● **TASK STATEMENT**: For each line of the data below that contains "computer", return that line.

● **Stored records**:
■ ■ ■ ■ ■ ■ ■
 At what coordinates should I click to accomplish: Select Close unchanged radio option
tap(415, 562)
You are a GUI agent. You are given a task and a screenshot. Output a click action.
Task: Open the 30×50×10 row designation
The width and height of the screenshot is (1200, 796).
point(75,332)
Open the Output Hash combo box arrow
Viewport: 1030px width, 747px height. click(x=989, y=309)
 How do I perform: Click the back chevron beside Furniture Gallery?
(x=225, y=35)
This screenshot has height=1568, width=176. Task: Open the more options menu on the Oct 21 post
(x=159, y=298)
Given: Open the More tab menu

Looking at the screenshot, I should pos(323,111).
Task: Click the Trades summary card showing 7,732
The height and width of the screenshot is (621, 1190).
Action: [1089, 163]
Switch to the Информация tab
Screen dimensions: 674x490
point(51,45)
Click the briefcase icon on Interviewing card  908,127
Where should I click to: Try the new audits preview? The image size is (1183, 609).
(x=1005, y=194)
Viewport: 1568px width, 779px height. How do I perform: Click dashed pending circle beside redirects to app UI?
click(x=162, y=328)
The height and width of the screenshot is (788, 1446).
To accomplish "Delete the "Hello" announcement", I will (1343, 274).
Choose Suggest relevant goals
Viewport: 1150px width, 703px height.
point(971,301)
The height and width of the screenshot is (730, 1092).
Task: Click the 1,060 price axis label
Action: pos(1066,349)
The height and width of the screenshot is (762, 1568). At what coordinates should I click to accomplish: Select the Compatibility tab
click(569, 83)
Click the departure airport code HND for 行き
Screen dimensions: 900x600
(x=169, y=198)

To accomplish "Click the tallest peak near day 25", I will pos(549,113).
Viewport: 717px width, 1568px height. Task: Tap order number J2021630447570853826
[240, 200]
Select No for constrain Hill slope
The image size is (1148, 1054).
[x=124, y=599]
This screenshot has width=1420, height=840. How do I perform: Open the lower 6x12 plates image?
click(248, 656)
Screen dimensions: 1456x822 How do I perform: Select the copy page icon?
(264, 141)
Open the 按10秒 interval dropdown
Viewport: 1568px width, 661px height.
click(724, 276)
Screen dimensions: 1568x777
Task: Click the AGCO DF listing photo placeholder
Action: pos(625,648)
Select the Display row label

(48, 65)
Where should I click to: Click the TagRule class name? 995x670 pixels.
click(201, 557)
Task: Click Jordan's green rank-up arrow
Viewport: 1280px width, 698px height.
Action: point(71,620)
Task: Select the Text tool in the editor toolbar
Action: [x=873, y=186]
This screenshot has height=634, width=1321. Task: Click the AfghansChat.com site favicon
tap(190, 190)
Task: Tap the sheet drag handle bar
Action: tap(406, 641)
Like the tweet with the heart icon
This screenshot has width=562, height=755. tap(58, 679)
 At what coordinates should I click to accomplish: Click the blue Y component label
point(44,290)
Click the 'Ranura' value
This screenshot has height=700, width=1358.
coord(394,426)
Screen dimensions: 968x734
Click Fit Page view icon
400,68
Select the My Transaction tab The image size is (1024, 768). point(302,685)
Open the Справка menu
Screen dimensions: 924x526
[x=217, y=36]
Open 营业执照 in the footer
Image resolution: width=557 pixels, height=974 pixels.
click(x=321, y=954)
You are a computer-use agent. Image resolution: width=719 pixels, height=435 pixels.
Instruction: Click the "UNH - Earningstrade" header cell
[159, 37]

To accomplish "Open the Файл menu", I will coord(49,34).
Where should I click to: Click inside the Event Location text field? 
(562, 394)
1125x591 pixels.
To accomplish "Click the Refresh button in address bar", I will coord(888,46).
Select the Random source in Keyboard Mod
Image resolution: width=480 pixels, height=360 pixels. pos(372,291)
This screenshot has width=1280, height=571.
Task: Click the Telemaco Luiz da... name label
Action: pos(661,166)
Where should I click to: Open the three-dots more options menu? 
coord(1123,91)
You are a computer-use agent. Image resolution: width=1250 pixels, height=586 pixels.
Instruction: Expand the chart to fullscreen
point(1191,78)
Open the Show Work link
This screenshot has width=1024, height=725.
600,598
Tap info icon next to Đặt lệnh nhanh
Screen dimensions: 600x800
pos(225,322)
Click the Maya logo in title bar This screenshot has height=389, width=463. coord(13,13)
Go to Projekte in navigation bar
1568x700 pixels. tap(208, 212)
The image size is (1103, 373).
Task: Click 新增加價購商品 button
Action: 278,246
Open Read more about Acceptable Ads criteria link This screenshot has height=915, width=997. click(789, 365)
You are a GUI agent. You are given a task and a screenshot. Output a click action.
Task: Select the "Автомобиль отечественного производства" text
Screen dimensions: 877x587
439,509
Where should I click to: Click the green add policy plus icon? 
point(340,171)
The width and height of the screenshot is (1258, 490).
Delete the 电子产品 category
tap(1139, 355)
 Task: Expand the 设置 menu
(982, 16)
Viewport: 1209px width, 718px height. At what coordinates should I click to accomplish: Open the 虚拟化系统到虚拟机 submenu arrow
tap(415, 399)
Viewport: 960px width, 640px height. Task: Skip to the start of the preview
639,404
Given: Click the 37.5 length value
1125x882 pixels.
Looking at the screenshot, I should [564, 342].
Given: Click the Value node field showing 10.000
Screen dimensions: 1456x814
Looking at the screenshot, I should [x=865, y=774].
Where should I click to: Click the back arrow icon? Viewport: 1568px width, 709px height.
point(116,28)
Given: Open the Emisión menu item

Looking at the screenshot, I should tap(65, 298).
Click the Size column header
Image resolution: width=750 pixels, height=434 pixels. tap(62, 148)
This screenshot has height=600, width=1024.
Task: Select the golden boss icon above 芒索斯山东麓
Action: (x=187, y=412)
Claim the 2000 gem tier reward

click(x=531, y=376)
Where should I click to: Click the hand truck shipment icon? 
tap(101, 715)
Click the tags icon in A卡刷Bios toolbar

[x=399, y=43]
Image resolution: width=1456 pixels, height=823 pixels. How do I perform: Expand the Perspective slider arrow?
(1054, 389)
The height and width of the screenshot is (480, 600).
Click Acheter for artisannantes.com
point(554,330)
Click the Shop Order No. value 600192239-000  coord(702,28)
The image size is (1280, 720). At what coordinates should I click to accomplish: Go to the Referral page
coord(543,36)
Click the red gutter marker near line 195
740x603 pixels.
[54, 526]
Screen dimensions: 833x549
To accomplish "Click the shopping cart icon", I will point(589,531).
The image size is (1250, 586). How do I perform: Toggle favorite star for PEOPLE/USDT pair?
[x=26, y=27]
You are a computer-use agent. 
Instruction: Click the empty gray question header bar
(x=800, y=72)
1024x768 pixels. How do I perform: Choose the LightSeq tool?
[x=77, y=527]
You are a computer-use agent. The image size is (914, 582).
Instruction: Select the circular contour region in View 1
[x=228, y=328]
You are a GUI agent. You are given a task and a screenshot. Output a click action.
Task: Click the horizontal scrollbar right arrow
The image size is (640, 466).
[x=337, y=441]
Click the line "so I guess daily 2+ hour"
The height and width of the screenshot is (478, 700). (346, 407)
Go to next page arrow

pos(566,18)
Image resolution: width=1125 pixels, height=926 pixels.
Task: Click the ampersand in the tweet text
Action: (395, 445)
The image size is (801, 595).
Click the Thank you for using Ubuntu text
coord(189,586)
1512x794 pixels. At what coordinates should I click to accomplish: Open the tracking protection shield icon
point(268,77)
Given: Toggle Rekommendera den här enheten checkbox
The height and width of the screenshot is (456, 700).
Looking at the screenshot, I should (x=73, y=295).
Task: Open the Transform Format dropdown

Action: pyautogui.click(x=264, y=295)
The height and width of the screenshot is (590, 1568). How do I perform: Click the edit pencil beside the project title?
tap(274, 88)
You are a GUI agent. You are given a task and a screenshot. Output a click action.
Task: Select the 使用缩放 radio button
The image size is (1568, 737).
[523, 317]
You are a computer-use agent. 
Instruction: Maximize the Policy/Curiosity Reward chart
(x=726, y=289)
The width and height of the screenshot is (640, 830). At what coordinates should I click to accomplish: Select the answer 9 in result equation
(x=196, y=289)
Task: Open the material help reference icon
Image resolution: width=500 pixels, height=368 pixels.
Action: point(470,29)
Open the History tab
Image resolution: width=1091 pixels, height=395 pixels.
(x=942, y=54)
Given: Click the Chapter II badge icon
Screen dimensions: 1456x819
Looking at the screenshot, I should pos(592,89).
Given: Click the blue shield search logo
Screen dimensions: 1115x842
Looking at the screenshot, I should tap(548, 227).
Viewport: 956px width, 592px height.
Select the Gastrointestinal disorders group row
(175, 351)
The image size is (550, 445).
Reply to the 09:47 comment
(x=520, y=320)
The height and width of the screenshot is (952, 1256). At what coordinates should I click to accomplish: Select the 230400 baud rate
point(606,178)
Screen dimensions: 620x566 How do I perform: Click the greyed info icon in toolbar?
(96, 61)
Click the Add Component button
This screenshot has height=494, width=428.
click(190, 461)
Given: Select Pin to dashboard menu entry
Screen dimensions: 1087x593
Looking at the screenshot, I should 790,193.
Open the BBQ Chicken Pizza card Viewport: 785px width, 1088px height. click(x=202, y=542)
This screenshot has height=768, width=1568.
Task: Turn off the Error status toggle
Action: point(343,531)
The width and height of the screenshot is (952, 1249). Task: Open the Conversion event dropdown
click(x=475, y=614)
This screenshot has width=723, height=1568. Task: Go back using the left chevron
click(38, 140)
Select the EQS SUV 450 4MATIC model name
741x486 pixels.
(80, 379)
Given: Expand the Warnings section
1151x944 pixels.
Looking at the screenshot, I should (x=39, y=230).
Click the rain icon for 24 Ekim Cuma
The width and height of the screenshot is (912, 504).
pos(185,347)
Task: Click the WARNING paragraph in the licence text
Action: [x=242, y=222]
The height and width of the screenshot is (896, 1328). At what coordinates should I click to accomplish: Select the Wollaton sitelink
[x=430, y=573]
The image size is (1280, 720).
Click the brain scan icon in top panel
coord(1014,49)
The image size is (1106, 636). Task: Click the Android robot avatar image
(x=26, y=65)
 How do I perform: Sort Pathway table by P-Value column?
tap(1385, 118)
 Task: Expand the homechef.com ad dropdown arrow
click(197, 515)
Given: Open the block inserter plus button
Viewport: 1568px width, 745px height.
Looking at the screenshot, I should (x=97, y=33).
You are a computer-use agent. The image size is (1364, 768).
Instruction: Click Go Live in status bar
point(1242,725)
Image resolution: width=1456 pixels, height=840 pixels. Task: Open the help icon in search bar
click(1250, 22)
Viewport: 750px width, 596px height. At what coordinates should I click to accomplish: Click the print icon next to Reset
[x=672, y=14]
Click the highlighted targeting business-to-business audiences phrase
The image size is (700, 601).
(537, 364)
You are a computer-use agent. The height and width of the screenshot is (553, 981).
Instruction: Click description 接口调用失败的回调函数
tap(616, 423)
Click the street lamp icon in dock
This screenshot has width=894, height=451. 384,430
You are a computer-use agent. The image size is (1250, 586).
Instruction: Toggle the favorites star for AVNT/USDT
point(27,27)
■ ■ ■ ■ ■ ■ ■
● **WRITTEN SOLUTION**:
You are a computer-use agent. Image resolution: width=719 pixels, height=435 pixels.
You are a computer-use agent. Image resolution: width=1250 pixels, height=586 pixels.
You are a computer-use agent. 
You are a computer-use agent. The image size is (914, 582).
You are a computer-use agent. 
You are a computer-use agent. The image size is (1364, 768).
You are a computer-use agent. The height and width of the screenshot is (553, 981).
You are a computer-use agent. The image size is (1250, 586).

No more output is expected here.